According to the 2019 California Life Sciences Industry Report, authored by the California Life Sciences Association and PwC*, we are on an upward trajectory. In 2018 alone:

  • The number of life sciences companies in California has grown to 3,418, an increase of 169 companies from last year; this also translates to a 4.2 percent increase in jobs with 311,226 people employed by these companies
  • California companies have 1,332 total therapies in the pipeline
  • California is outpacing any other state in U.S. National Institutes of Health (NIH) research grants ($3.9 billion in funding, 7,922 awards), in doctoral recipients in sciences and engineering (4,954) and with the number of universities (10) in the Shanghai Index 100 top universities

Biotech and life sciences on the West Coast are heralded for innovation and nimbleness. As we look forward to the New Year and applying this same spirit of innovation in communications and marketing, we must understand how the media and digital landscapes are evolving and what this means to our craft.

Evolving media, moving West

To say the media landscape is evolving is an understatement. While we have seen significant shifts in trust in media globally, on the West Coast we’ve seen media double down, likely because of the health of our industry – for example, Rebecca Robbins recently joining STAT to launch the new Go West newsletter, as well as bolstered Reuters and Bloomberg healthcare teams on the West Coast. For communicators and marketers here, this means there is an increased opportunity for sharing company and brand stories with reporters who understand and appreciate the complexities of doing business in California and who will champion our collective successes.

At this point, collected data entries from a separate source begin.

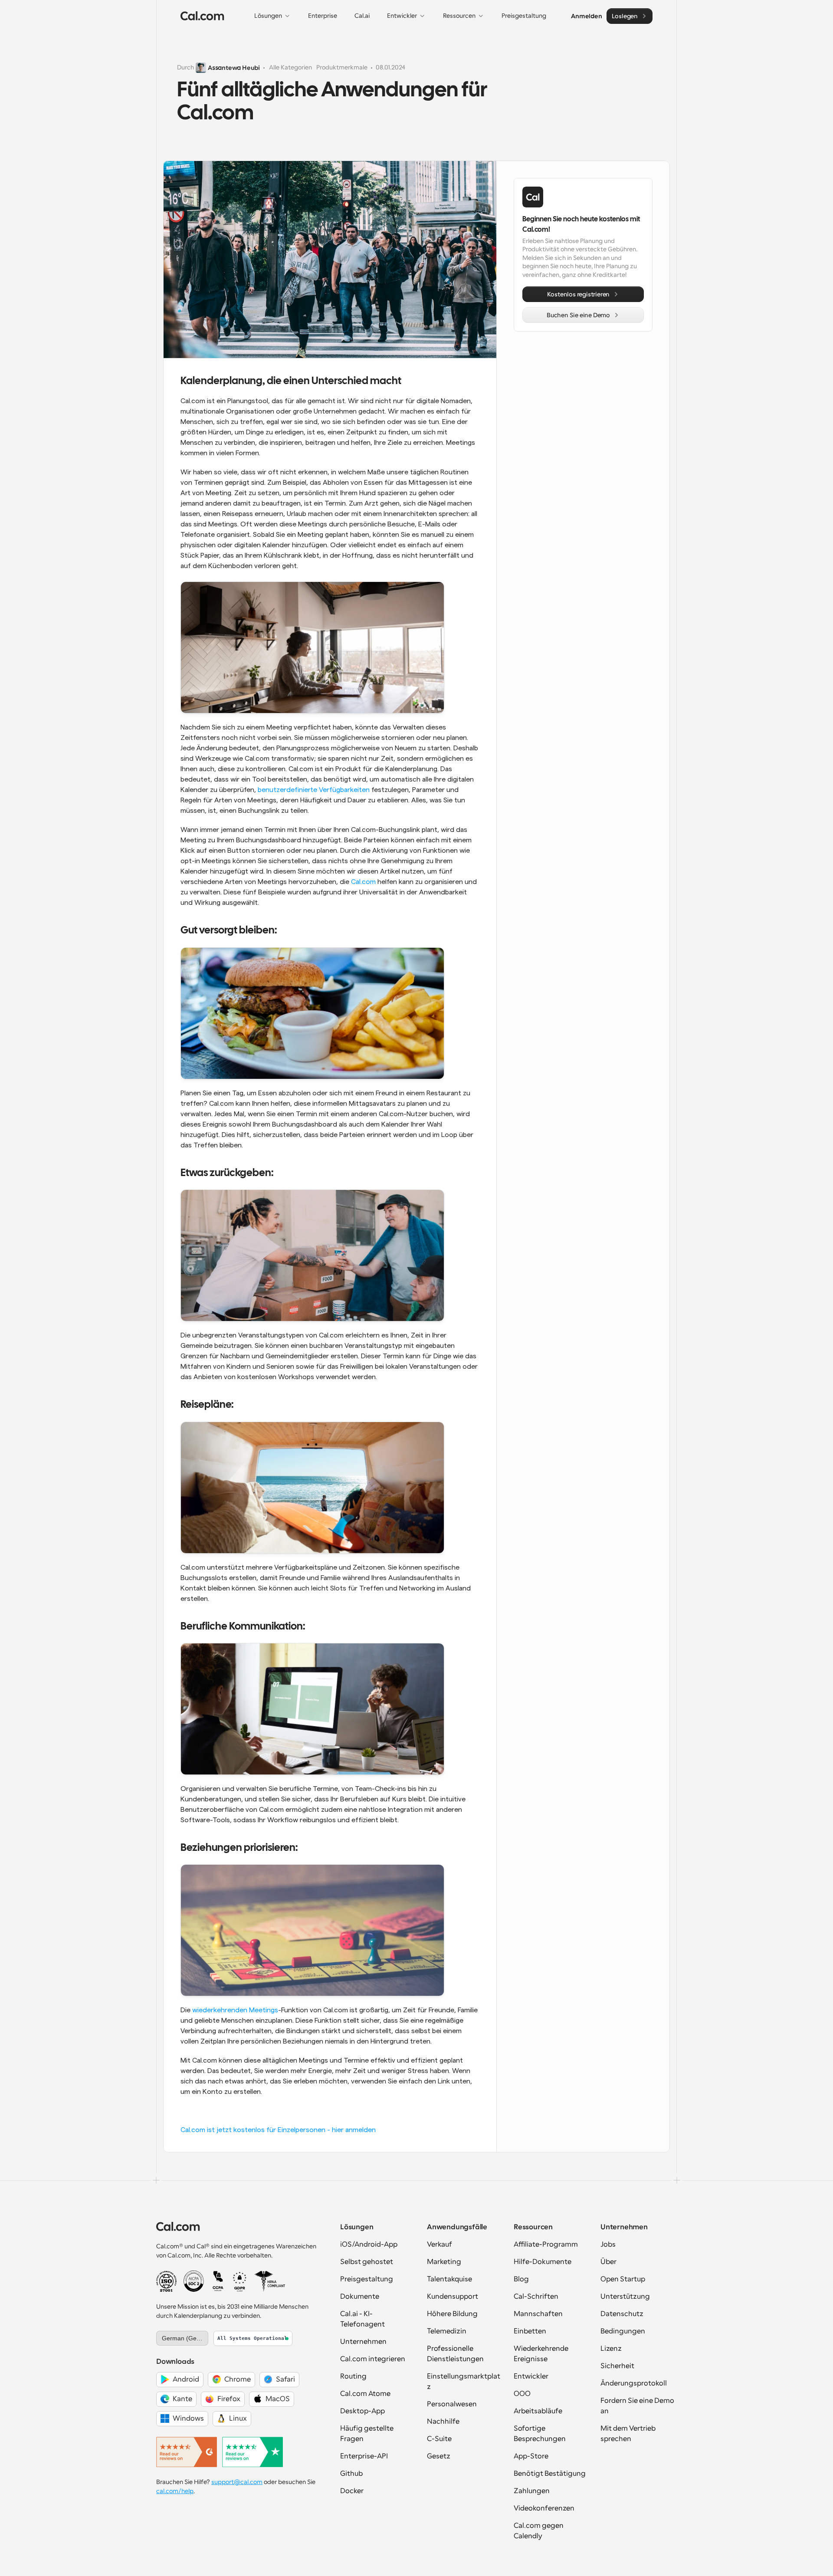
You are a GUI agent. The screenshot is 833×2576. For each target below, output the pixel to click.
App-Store (531, 2456)
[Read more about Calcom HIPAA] (269, 2281)
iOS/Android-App (368, 2244)
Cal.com (363, 881)
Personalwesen (452, 2404)
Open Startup (622, 2279)
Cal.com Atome (365, 2394)
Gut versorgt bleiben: (228, 931)
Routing (353, 2376)
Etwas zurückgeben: (226, 1173)
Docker (352, 2491)
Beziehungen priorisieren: (239, 1848)
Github (351, 2473)
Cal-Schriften (536, 2296)
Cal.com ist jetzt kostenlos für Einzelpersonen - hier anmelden (278, 2129)
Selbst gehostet (366, 2262)
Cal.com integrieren (372, 2359)
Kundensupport (452, 2296)
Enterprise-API (364, 2456)
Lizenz (611, 2349)
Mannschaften (538, 2314)
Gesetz (438, 2456)
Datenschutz (621, 2314)
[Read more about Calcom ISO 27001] (166, 2281)
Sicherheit (617, 2366)
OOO (522, 2394)
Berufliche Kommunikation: (242, 1627)
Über (608, 2262)
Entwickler (531, 2376)
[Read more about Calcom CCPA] (218, 2281)
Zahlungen (532, 2491)
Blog (521, 2279)
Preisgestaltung (366, 2279)
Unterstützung (625, 2296)
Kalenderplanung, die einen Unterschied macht (290, 381)
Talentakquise (449, 2279)
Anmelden (586, 15)
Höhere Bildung (452, 2314)
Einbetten (530, 2331)
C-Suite (439, 2439)
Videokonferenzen (544, 2508)
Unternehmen (363, 2342)
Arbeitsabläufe (538, 2411)
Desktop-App (362, 2411)
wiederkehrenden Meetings (235, 2010)
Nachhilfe (443, 2421)
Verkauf (439, 2244)
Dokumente (359, 2296)
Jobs (608, 2244)
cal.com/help (174, 2490)
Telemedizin (446, 2331)
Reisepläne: (206, 1405)
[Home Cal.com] (202, 16)
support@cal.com (236, 2481)
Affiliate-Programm (546, 2244)
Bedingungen (622, 2331)
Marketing (444, 2262)
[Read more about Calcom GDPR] (239, 2281)
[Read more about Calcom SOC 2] (194, 2280)
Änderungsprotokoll (633, 2383)
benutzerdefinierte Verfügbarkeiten (314, 789)
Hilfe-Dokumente (542, 2262)
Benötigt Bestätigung (550, 2473)
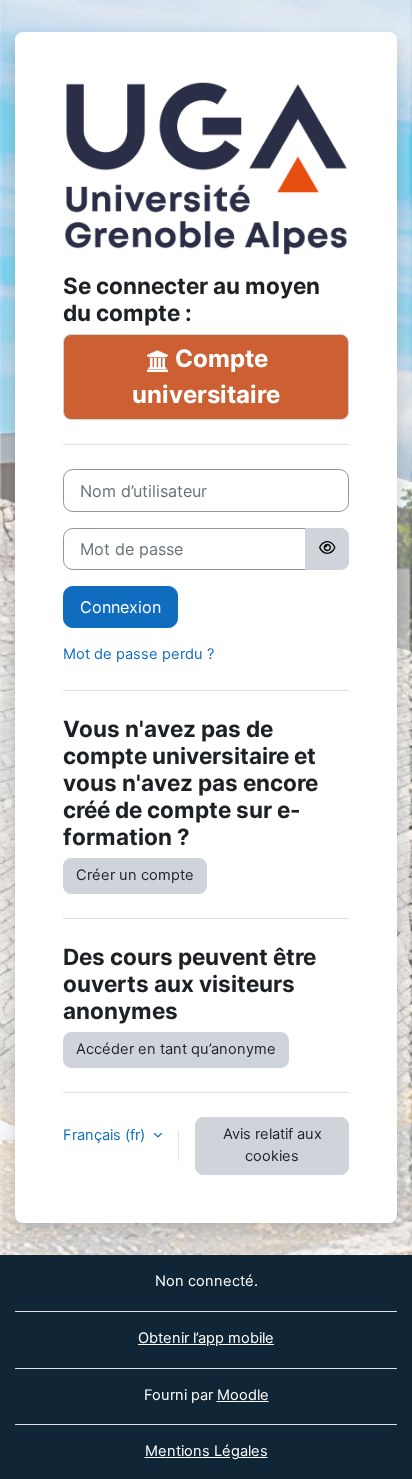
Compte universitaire (206, 376)
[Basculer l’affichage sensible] (327, 549)
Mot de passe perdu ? (138, 654)
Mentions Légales (206, 1451)
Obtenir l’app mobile (206, 1338)
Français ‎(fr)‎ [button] (106, 1135)
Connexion (120, 607)
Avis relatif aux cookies (272, 1145)
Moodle (243, 1395)
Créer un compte (135, 875)
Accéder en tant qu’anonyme (176, 1049)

Digital transforms roles and expectations

The digital landscape is also changing the way that we are doing business. Regardless of how robust a company’s pipeline, companies must demonstrate innovation and progress in a more fluid manner to increase transparency and ultimately trust in our organizations. This may deliver discomfort for traditional communicators. According to a just-released Edelman Digital Trends Report 2019 produced in partnership with Kaleido Insights, communications and marketing departments “have a key role in the innovation process. They often have relationships with the broader market, own the go-to-market process and know how to effectively communicate internally, to partners, and externally to other groups.” Communications and marketing teams will need to have a seat at the table with R&D to lead how stories and information extend to external stakeholders.

Trust is paramount

The concept of transparency to build trust extends to our c-suites. According to the 2018 Edelman Trust Barometer, business is more trusted than government and 64 percent of people believe CEOs should take the lead on change rather than waiting for government to impose it. Further, 56 percent have no respect for CEOs who remain silent on important issues. This means that stakeholders want to hear from companies and executives on important social issues. Taking a firm stance gains trust, and our research has also repeatedly shown that employees want to work with companies with approachable executives who are active, authentic and timely on social media.

These new realities require curiosity, adaptability and partnership (especially with legal and regulatory colleagues). Are you ready for what’s next?

Jessica Akopyan is a senior vice president, Health media, Los Angeles.